Pradhan et al. (2012) genotyped PTPN22 1858C/T polymorphism by PCR–RFLP method and proposed that there is no direct association between PTPN22 1858C/T polymorphism and RA in patients from western India.

Recently, Chang et al. (2013) genotyped 17 tag SNPs across the PAD locus using MassARRAY matrix-assisted laser desorption ionization-time-of-flight mass spectrometry system, and suggested that PADI2 is significantly associated with RA and may be involved in the pathogenesis of the disease.
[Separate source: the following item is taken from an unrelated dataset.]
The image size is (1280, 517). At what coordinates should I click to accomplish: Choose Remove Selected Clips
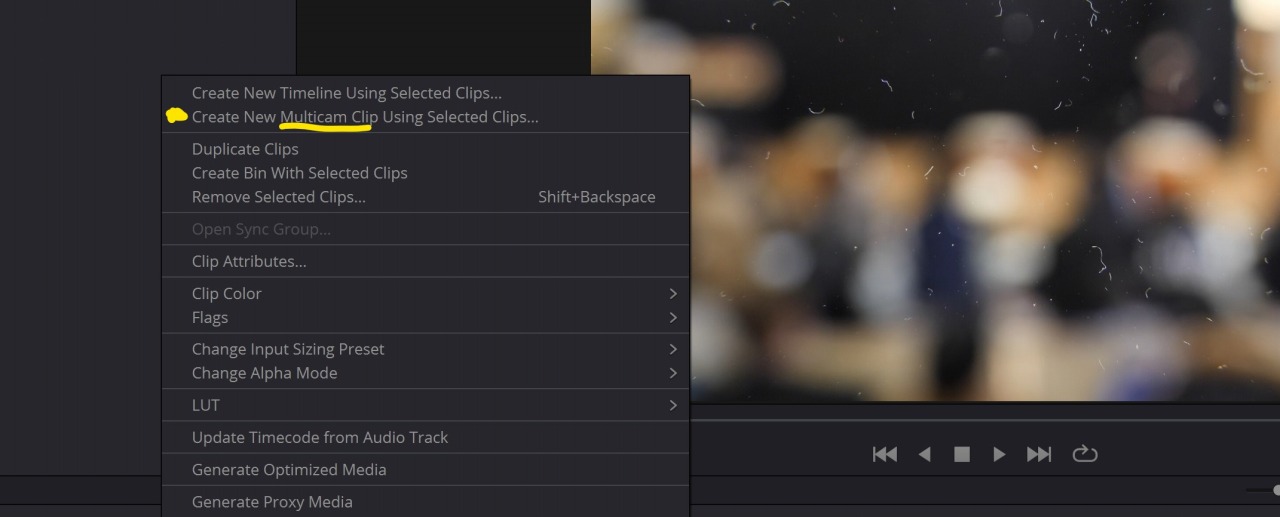[279, 197]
Conclusions: genetic studies in RA

The last few years have seen tremendous achievements in the identification of RA susceptibility genes. Since 2011, more than 20 robustly associated loci have been found to be involved, mainly with ACPA-positive disease. Still, it is likely that many more remain to be brought to light. Additionally advancements in molecular genetics, such as microarray chips, will allow synchronous large-scale differential identification of thousands of genetic polymorphisms segregating with RA. One of the first genomewide association analyses in RA found several new candidate SNPs for RA and chronic inflammatory arthritis. They performed a replication analysis in an independent subset of SNPs, from which KLF12 emerged as a new candidate susceptibility gene for RA (Julià et al. 2008). In conclusion, a suggested anti-CCP and genetic profile consisting of HLA-DRB1, TNF- α, PADI4, PTPN22, STAT4, TRAF1-C5, CD244, CTLA4 and chromosome 6q 23 shows promise to identify those patients who may benefit from a more aggressive treatment regimen or immediate biological biotherapy. The cost of such an extensive panel may be justified by the benefits to the patients and management of disease burden in the long term.
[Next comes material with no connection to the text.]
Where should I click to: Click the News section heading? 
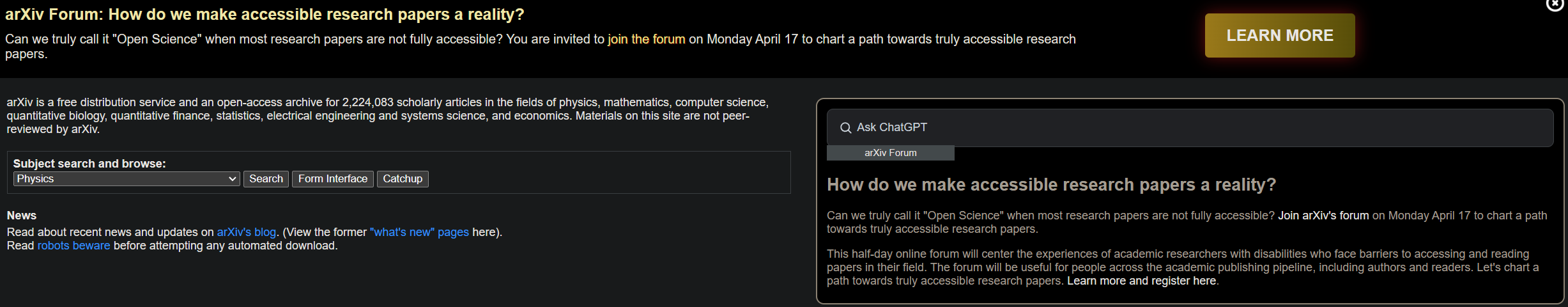point(22,216)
Future research and treatment directions

Although previous case–control studies in different populations have proposed a accessible association of these alleles with RA, controversial results have been disclosed about the significance of genetic variants in affinity with the role of autoantibodies seropositivity in the development of RA. Ethnic differences may play a role in the confliction results among these association studies. However, results show that the selective genotyping approach is more efficient in detecting common variants than detecting rare variants and it is efficient only when the level of declaring significance is not stringent. In summary, the selective genotyping approach is most suitable for detecting common variants in candidate gene-based studies. There is a dearth of such genetic and seropositive association studies in India and we are contriving to undertake such studies (Vasanth and Nalini 2011). Eventually, the contribution of the autoantibodies and genetic markers will lead to an extended knowledge on the pathogenesis of RA and the studied genetic markers will suggest the combined predictive value for RA disease. This knowledge may lead us to make possible earlier preventive strategies as well as the development of more appropriate and effective treatment options in RA.